TUGAS 1: Tulis kembali bagian teks tentang pantangan madeung yang dimulai dari kata-kata "6. Ibu melahirkan" dan berakhir setelah kata-kata "bayi menjadi rewel.". Ganti "setan" dengan "iblis" di bagian itu.
TUGAS 2: Menurut teks tentang pantangan madeung, berapa lama ibu bayi menjalani pantangan sejak lahir?
TUGAS 3: Lanjutkan teks tentang pantangan madeung mulai dari kalimat sesudah kalimat terakhirnya.

TEKS LATIHAN:

────────────────────

4.1.4 Pantangan dan Anjuran pada Saat Madeung
Selama 44 hari sejak lahir, ibu bayi banyak menjalani pantangan-
pantangan, antara lain:
1. Ia harus tetap berada di kamarnya, tidak boleh berjalan-jalan apalagi
keluar rumah. Alasannya: agar rahim tidak turun, Meuburong
(diganggu Setan), lama proses penyembuhan.
2. Tidak boleh memakan telur ayam apalagi telur bebek karena akan
berbahaya dan keluar telur (peranakan/saban)
3. Tidak boleh minum air yang banyak, karena air ketuban tidak habis
keluar, air susu tidak kental, bayi bisa masuk angin.
4. Nasi yang dimakan juga tanpa gulai dan lauk pauk, atau hanya
menggunakan lada dan ikan teri yang di gongseng, karena ikan teri dan
lada merupakan bahan makanan yang ringan dan kering dan juga
sebagai pengganti cabai dan protein padahal ibu yang baru melahirkan
bembutuhkan zat gizi yang cukup.
5. Tidak boleh banyak makan buah-buahan seperti pepaya nenas bahkan
pisang, karena makan tersebut dianggap tajam dan bisa menyebabkan
bruyan (ambiyen).
6. Ibu melahirkan dan bayinya tidak boleh tinggal sendirian. Alasannya
takut diganggu setan atau makhluk halus.
-
39
39
7. Tidak boleh banyak orang masuk kedalam kamar, dan bila ada tamu yg
datang harus menunggu dulu beberapa saat diluar jangan langsung
masuk kamar, karena dapat membawa burong (setan) dan
menyababkan bayi menjadi rewel.

────────────────────

BAHAN BELAJAR:

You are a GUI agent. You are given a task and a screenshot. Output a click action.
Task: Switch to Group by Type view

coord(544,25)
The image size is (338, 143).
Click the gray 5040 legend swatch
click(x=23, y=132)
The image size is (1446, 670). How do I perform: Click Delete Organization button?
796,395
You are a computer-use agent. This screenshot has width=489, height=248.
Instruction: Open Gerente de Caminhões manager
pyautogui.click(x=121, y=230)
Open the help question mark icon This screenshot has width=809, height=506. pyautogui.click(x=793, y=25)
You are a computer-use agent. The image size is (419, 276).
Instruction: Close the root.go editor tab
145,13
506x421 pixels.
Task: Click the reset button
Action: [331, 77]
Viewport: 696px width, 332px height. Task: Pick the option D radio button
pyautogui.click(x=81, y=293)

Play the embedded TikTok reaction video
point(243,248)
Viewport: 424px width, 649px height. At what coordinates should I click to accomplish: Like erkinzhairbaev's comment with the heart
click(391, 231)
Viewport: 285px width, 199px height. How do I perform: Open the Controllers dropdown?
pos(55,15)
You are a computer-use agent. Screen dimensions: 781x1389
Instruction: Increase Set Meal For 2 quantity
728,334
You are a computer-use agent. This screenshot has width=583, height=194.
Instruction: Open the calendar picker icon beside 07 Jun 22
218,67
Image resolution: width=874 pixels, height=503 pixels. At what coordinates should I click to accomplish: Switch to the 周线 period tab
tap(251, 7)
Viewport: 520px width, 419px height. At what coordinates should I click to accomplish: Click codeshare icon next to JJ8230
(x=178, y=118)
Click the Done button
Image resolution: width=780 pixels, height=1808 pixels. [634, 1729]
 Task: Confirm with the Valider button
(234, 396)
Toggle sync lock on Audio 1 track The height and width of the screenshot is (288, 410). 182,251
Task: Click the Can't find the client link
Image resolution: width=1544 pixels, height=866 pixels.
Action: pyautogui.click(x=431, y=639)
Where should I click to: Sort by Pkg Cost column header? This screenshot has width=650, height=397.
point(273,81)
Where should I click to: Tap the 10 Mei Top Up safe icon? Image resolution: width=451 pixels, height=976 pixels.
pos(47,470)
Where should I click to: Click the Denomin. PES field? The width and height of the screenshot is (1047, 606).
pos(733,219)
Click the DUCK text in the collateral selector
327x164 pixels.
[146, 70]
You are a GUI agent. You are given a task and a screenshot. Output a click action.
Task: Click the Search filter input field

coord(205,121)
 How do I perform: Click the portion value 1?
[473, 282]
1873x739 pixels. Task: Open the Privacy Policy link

────────────────────

HASIL LATIHAN 1:
6. Ibu melahirkan dan bayinya tidak boleh tinggal sendirian. Alasannya
takut diganggu iblis atau makhluk halus.
-
39
39
7. Tidak boleh banyak orang masuk kedalam kamar, dan bila ada tamu yg
datang harus menunggu dulu beberapa saat diluar jangan langsung
masuk kamar, karena dapat membawa burong (iblis) dan
menyababkan bayi menjadi rewel.

HASIL LATIHAN 2: Selama 44 hari sejak lahir.

HASIL LATIHAN 3:
8. Tidak boleh terlalu banyak bergerak, terutama kedua tangan, karena air
susu tidak keluar atau tidak normal.
9. Ibu diwajibkan banyak minum ramuan- ramuan obat tradisional karena
dipercaya dapat membantu penyembuhan.
10. Tidak boleh makan protein seperti ikan laut, telur dan jenis-jenis
makanan yang banyak mengandung lemak. Alasannya: lama
penyembuhan rahim, bisa bernanah dan bisa terjadi alergi pada ibu..
11. Tidak boleh terlalu banyak tidur. Alasannya: takut udema (basoe).
12. Perut diikat atau dibalut sehari sekali dengan menggunakan daun obat
tradisional seperti daun nawah (daun jarak) dan leungeng kaye.
Tujuannya untuk mencegah kulit perut menjadi melar setelah
melahirkan.
13. Dan setiap hari ibu diharuskan mengolesi ramuan kunyit.
14. Di atas kuburan ari-ari harus selalu dihidupkan api agar ari-ari tersebut
tidak dimakan binatang seperti serangga dan lain – lain. Karena
menurut kepercayaan apabila ari-ari tersebut dimakan semut maka bayi
menjadi rewel.
15. Dan lain-lain
-
40
40
4.1.5 Profil Informan
Tidak semua ibu-ibu menjadi subjek penelitian hanya beberapa ibu yang
sudah pernah melahirkan (informan pokok) dan pernah menjalani ritual madeung
serta mablin dan tokoh desa sebagai juru kunci (key informan) yang menjadi
subjek penelitian. Informan kunci adalah informan yang pertama kali dijumpai
untuk memperoleh data atau informasi yang berkaitan dengan madeung
sedangkan informan pokok merupakan ibu-ibu dan para orang tua guna ditanyai
pengalaman dan kesan serta kepatuhan terhadap tradisi yang sudah turun-temurun
ini.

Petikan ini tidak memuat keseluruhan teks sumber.